On “Patchwork Earth”, there is no one-size-fits-all road to sustainability

A commentary in One Earth calls for new approaches for exploring and creating the future that more fully account for complexity, diversity and help create better futures. Photo: M. Purisic/Unsplash

Three ways science and policy can incorporate more of the diversity and complexity of the world when thinking about the future

Story highlights

  • Different regions, with different contexts and values, will follow different sustainability transformation pathways
  • This variety will produce tensions and opportunities as the outcomes of regional pathways interact
  • Navigating these changes requires understanding of how regional pathways interact with global processes to produce better outcomes for people and nature

A PATCHWORK OF SOLUTIONS: In a world as diverse as our own, the journey to a sustainable future will look different depending on where in the world we live.

There is no one-size-fits-all solution.

But while these different local and regional pathways might on their own achieve (or derail) the globally-agreed-upon Sustainable Development Goals or other important local objectives, how they are influenced by each other and by global processes is difficult to predict.

To navigate this, a commentary in One Earth led by Elena Bennett from McGill University, with centre researchers Oonsie Biggs, Garry Peterson, and Line Gordon calls for new approaches for exploring and creating the future that more fully account for regional complexity, provide space for actors to imagine how they might act to help create better futures, and that foster action towards those futures.

The world is complex and contradictory, with a patchwork of local and regional contexts, which means global forces create a variety of on-the-ground outcomes.

Elena Bennett, lead author

Plurality, please

To increase capacity to navigate towards a more sustainable future on a so-called “patchwork earth”, the authors propose that science and policy should do a better job of:

  • Envisioning diverse desirable futures. We need greater plurality in our understanding of what might constitute a desirable future for different people in different places, and a better understanding of the potential conflicts, opportunities, trade-offs and synergies between pursuing different visions in different places

  • Nurturing seeds of sustainability. We need to nurture the growth of seeds of desirable futures and deconstruct the institutions and organizations that impede their growth

  • Navigating emerging pathways. The world needs scientists, policymakers and practitioners to work together in ongoing processes of adaptive action, learning, and reflection that can identify and engage with unexpected surprises, conflicts and trade-offs as they emerge.

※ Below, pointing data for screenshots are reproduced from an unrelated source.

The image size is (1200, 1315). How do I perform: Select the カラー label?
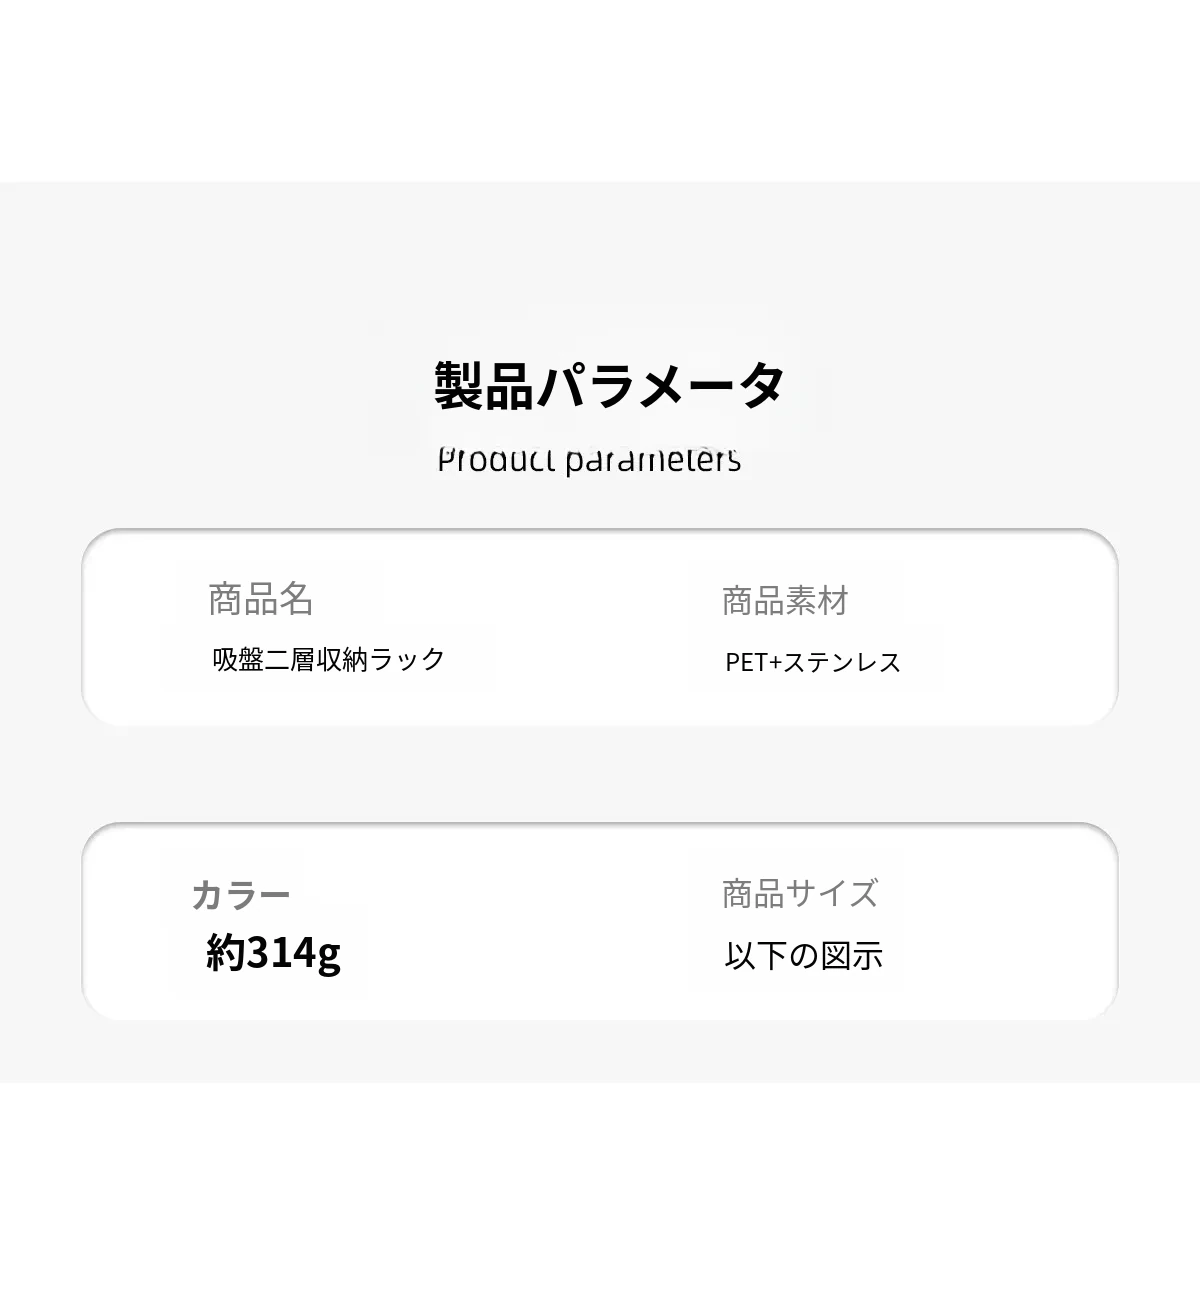coord(241,895)
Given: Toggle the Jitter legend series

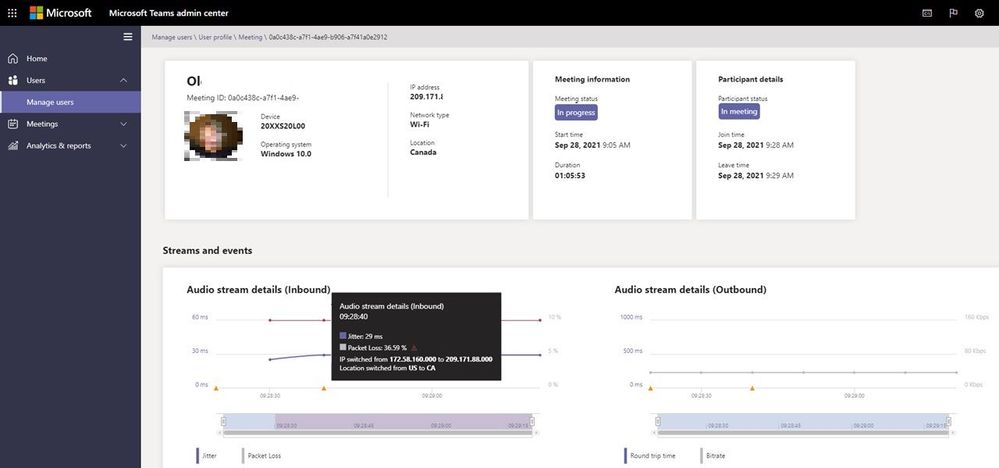Looking at the screenshot, I should [x=206, y=456].
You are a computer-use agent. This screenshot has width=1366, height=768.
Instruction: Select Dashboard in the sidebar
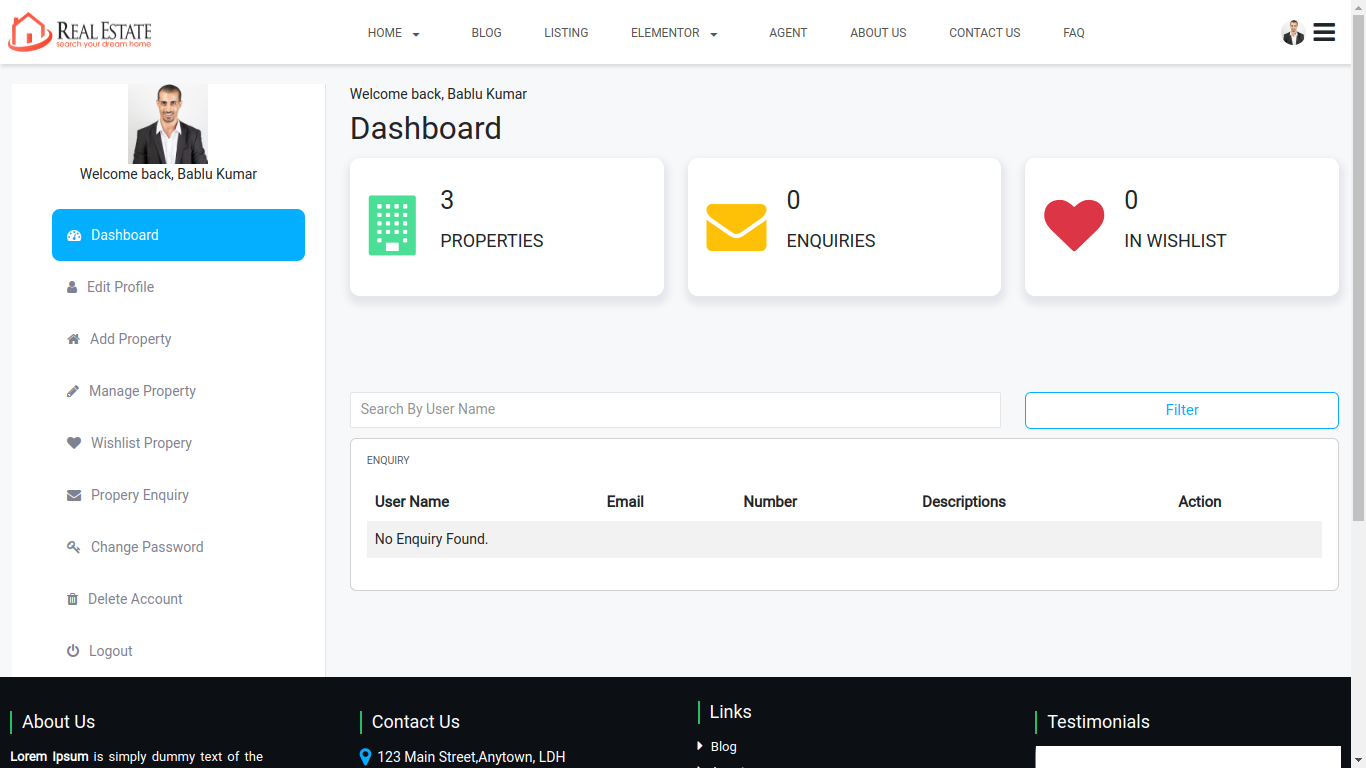pos(178,235)
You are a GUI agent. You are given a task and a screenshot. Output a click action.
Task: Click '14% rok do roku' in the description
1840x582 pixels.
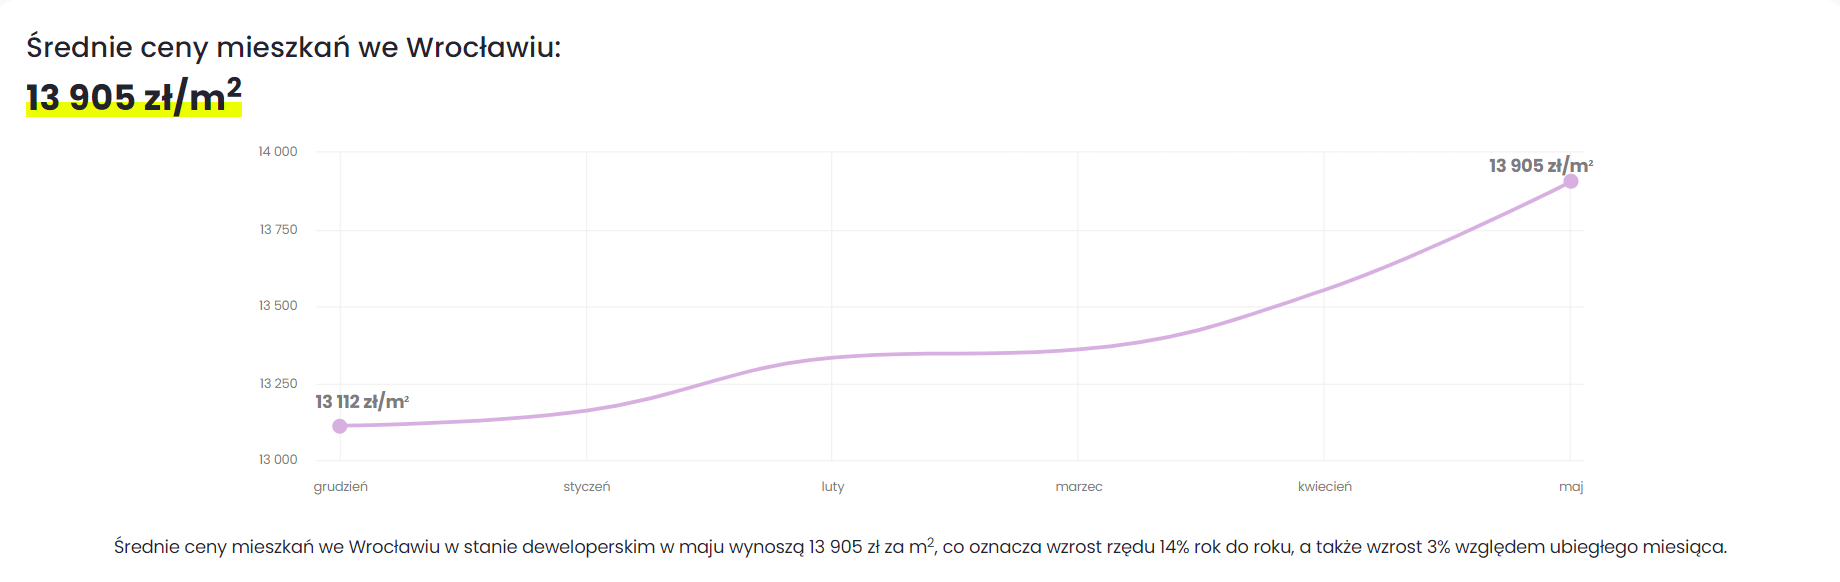coord(1225,547)
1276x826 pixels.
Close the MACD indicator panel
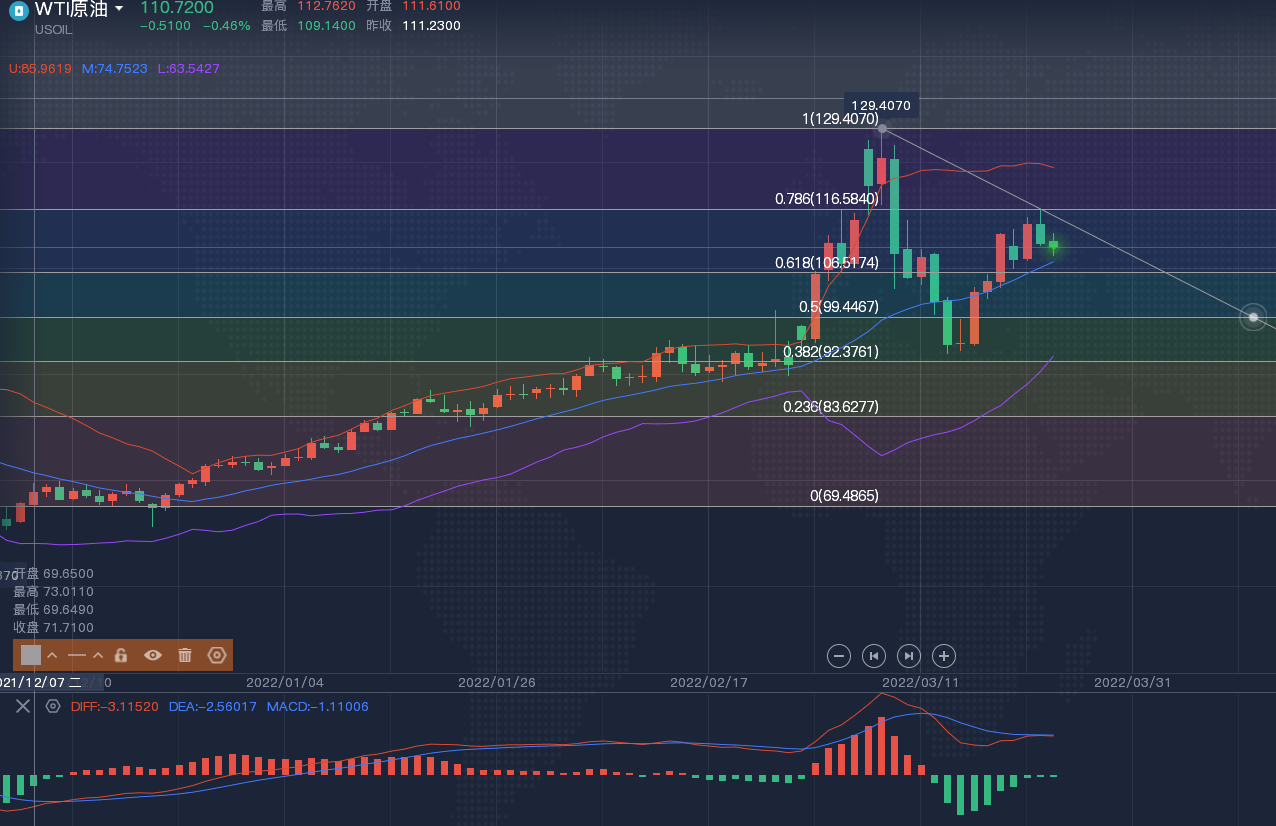[x=23, y=706]
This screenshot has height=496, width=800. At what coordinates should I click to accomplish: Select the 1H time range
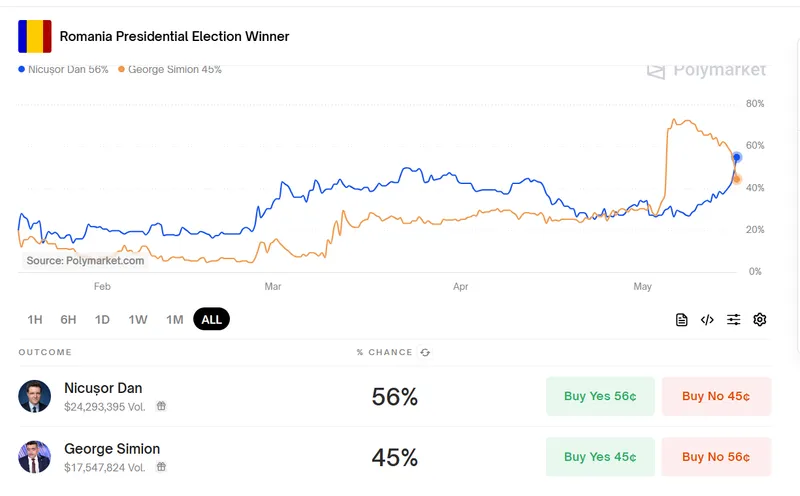[35, 320]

Engaging with multi-scale complexity

For example, a focus on global policies and a desire to use well-established global models means that current planning methods ignore national and local dissimilarities, questions, and challenges.

The authors point to methods that engage with multi-scale complexity, such as that pioneered by the Seeds of Good Anthropocenes project.

Here, participants develop radical positive visions of the future based on existing real-world ‘seeds’ of a better future - innovations that aim to address social-ecological challenges, but are not yet mainstream, such as tribal parks, urban rewilding, and community land ownership.

Co-author Garry Peterson, who is part of Intergovernmental Science-Policy Platform on Biodiversity and Ecosystem Services (IPBES) Scenarios and models task force, hopes such insights can be used to develop pluralistic and diverse scenarios nature centred scenarios for IPBES. The authors conclude by arguing that:

“Incorporating more of the diversity and complexity of the world in our thinking about the future, and better understanding the opportunities and tensions that may arise can help increase our collective capacity to transform towards a more sustainable and just world for all”.